Within the data that follows, set down exactly the lines from the one containing "Switch to the 页面 tab in navigation pane" through the one containing "The image size is (1270, 772).", both ends included.

▶ **INPUT DATA**
☆ ☆ ☆ ☆
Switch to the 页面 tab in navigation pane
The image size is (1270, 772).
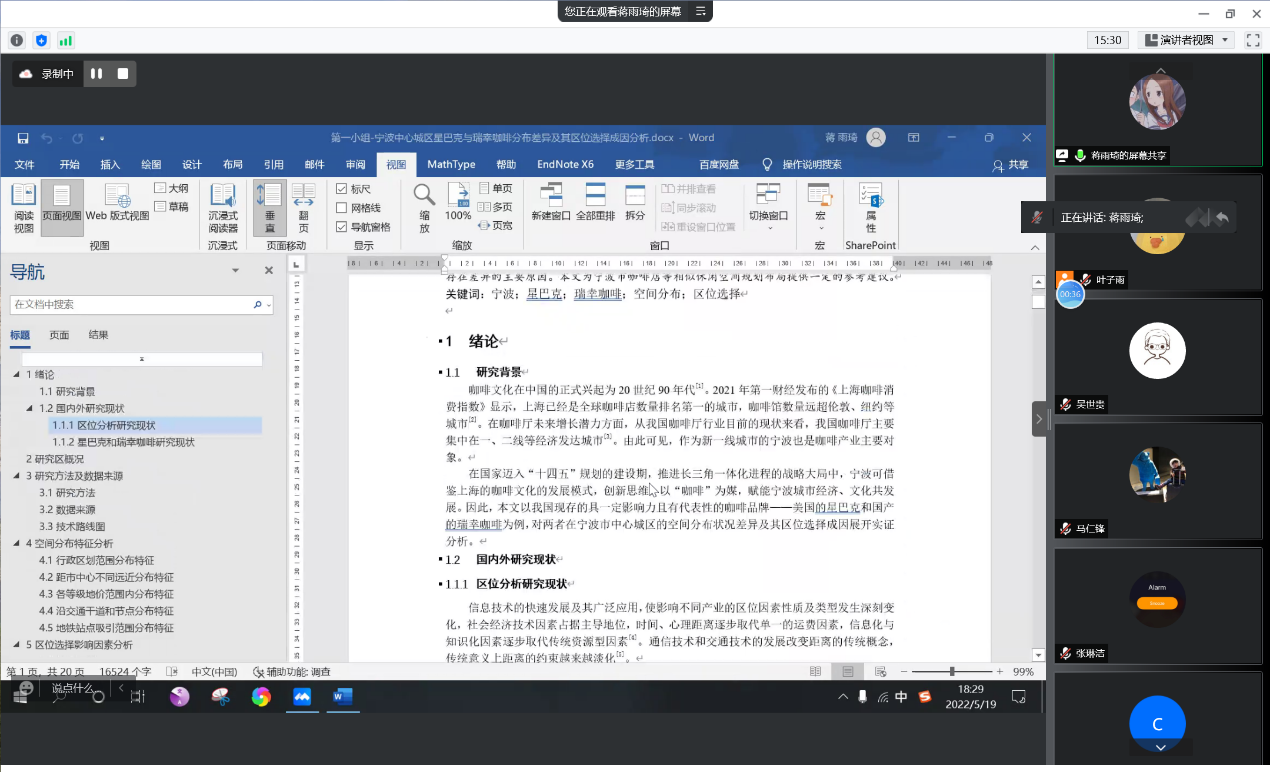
☆ ☆ ☆ ☆
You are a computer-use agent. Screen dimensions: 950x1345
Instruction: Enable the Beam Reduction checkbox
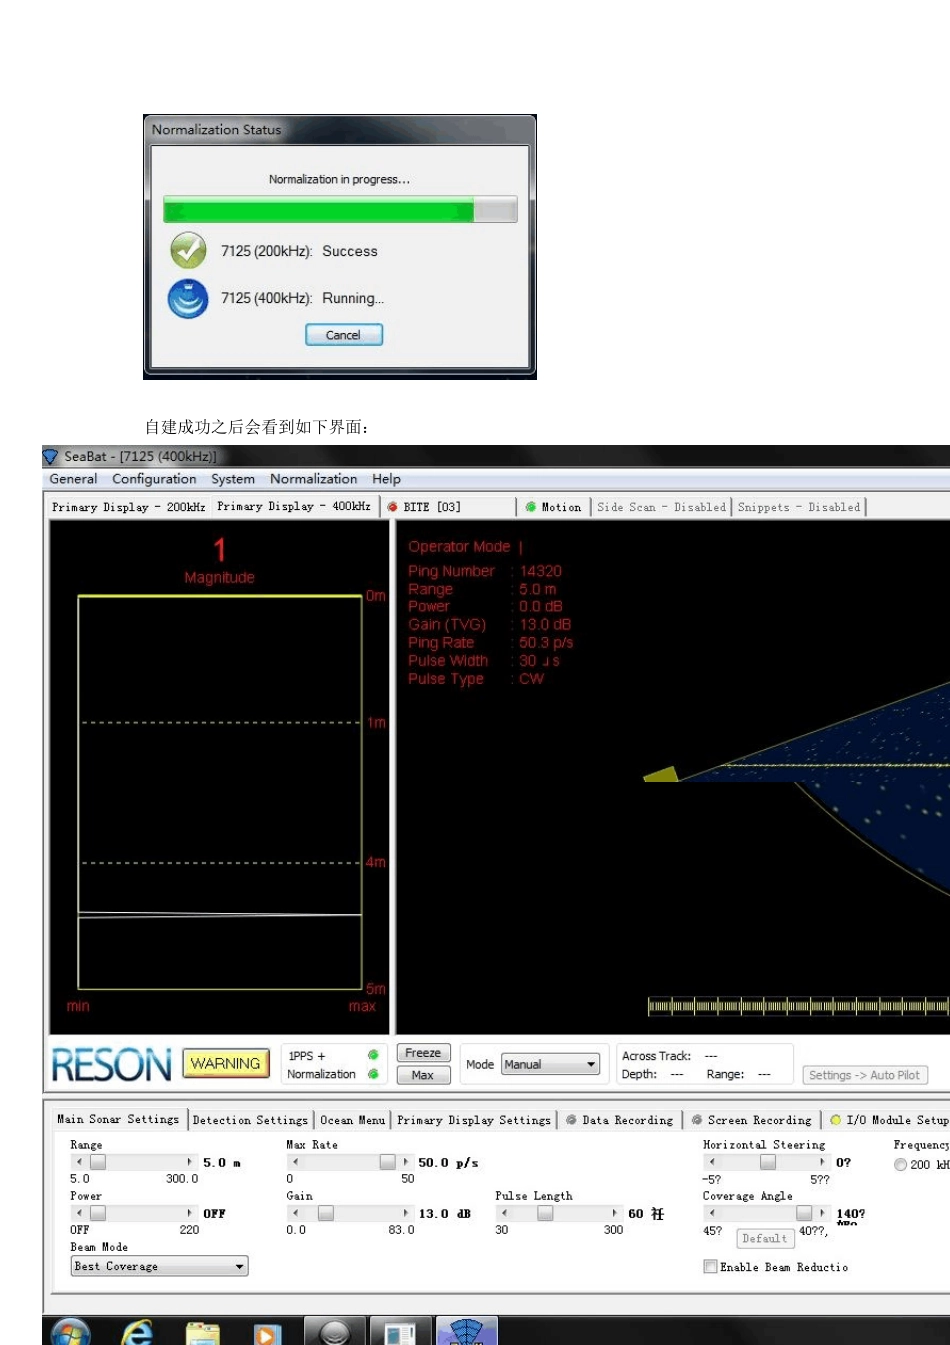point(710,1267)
☆ ☆ ☆ ☆
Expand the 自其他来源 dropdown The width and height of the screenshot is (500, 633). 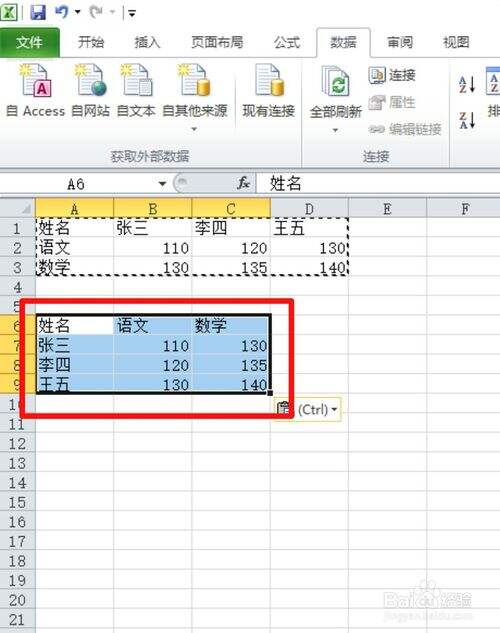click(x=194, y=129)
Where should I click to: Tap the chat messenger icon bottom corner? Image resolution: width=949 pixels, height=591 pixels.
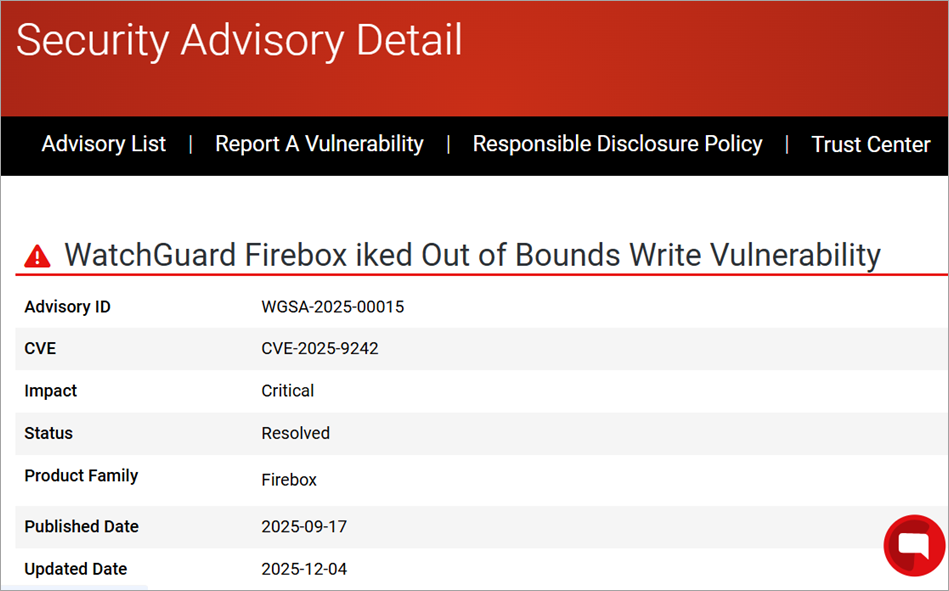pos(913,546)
☆ ☆ ☆ ☆
▶ **RESULT OF THIS TASK**
Switch to the 页面 tab in navigation pane
The image size is (1270, 772).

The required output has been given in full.